Exercise instructions: Here the job is to return only the lines of the material, exactly, from the first one to the line with "Given: Go up one folder level with Up arrow".

..............................

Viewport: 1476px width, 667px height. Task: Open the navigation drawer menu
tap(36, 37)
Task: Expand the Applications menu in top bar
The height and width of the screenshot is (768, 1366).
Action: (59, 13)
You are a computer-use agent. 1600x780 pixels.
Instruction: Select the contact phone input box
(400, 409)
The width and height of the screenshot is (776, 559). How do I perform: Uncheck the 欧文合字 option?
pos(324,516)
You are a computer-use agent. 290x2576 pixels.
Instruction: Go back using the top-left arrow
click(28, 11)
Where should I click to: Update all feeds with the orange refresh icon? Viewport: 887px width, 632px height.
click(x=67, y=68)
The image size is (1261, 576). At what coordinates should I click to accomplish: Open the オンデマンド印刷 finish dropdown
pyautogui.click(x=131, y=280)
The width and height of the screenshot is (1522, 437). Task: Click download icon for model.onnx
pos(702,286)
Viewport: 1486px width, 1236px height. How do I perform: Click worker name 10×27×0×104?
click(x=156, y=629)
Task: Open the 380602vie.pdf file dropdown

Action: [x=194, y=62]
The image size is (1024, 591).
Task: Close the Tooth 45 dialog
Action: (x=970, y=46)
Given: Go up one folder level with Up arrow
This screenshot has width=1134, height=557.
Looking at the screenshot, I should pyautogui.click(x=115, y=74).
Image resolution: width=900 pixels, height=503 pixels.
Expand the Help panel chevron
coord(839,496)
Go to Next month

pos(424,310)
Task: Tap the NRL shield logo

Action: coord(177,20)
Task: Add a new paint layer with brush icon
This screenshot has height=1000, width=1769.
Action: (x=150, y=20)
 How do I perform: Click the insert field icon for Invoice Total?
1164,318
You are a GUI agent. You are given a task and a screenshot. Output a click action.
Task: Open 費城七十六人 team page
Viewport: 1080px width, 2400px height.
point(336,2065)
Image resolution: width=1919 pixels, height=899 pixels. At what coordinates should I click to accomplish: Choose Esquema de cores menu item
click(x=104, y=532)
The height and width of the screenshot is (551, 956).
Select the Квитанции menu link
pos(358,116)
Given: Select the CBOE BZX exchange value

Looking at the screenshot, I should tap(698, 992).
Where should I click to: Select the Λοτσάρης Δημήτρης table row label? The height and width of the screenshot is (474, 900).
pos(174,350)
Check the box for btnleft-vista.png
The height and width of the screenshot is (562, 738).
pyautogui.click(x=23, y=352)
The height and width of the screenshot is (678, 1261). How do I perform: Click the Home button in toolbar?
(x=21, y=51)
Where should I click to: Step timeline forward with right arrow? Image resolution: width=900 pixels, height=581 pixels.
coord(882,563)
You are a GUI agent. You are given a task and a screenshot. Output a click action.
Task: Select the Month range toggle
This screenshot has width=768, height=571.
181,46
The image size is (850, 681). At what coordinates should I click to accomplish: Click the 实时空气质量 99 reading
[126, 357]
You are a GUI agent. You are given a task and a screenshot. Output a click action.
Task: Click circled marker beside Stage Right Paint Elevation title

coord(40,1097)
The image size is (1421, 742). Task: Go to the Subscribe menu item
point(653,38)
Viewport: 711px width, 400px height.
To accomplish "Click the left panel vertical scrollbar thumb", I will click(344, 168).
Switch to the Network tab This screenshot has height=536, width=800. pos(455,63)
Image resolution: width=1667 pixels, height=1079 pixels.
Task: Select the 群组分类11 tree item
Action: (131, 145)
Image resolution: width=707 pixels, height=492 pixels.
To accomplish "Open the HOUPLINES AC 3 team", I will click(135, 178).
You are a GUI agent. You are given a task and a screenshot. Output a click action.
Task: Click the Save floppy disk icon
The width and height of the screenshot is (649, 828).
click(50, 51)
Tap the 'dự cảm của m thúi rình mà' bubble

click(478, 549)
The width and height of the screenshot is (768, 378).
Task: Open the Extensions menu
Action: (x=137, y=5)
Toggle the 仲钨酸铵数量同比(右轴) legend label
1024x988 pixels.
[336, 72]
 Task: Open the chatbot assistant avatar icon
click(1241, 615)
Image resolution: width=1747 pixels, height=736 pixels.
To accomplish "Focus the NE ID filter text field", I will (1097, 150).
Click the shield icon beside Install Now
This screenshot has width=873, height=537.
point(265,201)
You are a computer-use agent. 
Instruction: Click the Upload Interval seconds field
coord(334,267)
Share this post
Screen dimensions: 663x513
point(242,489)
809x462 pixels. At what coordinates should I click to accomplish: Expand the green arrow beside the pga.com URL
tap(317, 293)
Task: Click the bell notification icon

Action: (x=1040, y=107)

..............................

Answer space:
Viewport: 1476px width, 667px height. Task: Open the navigation drawer menu
tap(36, 37)
Task: Expand the Applications menu in top bar
The height and width of the screenshot is (768, 1366).
Action: (59, 13)
You are a computer-use agent. 1600x780 pixels.
Instruction: Select the contact phone input box
(400, 409)
The width and height of the screenshot is (776, 559). How do I perform: Uncheck the 欧文合字 option?
pos(324,516)
You are a computer-use agent. 290x2576 pixels.
Instruction: Go back using the top-left arrow
click(28, 11)
Where should I click to: Update all feeds with the orange refresh icon? Viewport: 887px width, 632px height.
click(x=67, y=68)
The image size is (1261, 576). At what coordinates should I click to accomplish: Open the オンデマンド印刷 finish dropdown
pyautogui.click(x=131, y=280)
The width and height of the screenshot is (1522, 437). Task: Click download icon for model.onnx
pos(702,286)
Viewport: 1486px width, 1236px height. How do I perform: Click worker name 10×27×0×104?
click(x=156, y=629)
Task: Open the 380602vie.pdf file dropdown

Action: [x=194, y=62]
The image size is (1024, 591).
Task: Close the Tooth 45 dialog
Action: (x=970, y=46)
Given: Go up one folder level with Up arrow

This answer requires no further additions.